%%
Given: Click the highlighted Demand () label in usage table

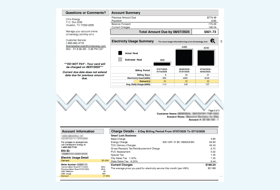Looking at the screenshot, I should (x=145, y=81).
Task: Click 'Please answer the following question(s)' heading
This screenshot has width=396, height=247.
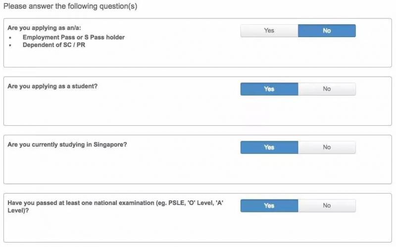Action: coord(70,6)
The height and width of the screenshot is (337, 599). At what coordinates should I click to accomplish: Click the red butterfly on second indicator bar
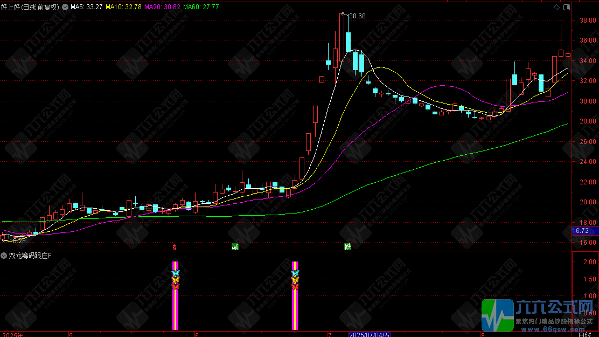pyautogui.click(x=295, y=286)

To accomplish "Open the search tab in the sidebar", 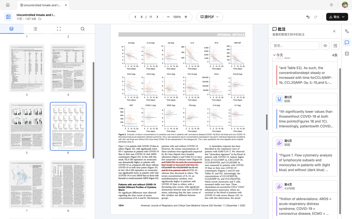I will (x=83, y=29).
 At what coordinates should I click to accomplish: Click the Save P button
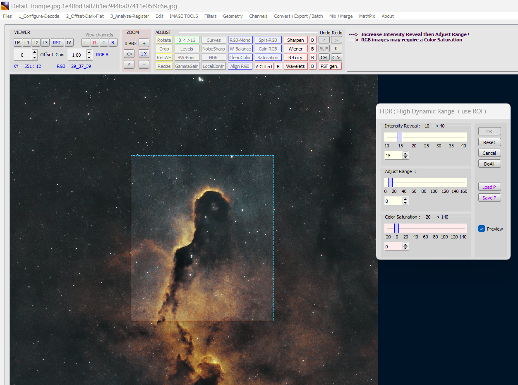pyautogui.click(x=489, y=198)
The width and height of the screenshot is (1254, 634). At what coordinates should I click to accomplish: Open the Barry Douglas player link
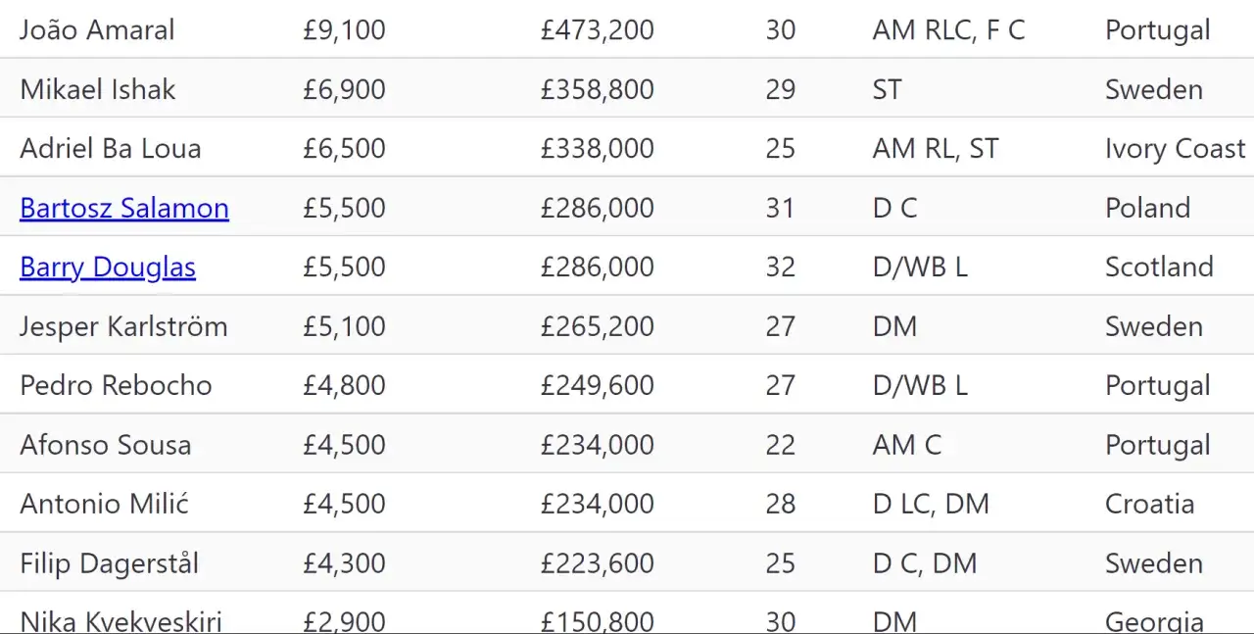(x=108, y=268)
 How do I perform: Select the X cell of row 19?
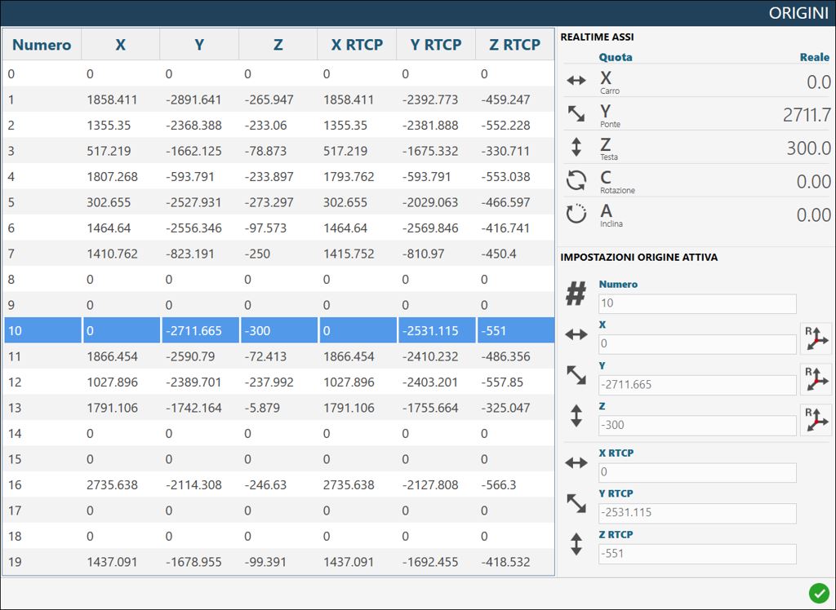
%%
Task brief: Nothing but the lines from the one holding "The width and" through the final line of the records above belongs in the answer, each retyped exactly; omit the pictures.

Written solution:
The width and height of the screenshot is (1254, 634). At what coordinates should I click to accomplish: Open the Barry Douglas player link
(x=108, y=268)
 How do I perform: Select the X cell of row 19?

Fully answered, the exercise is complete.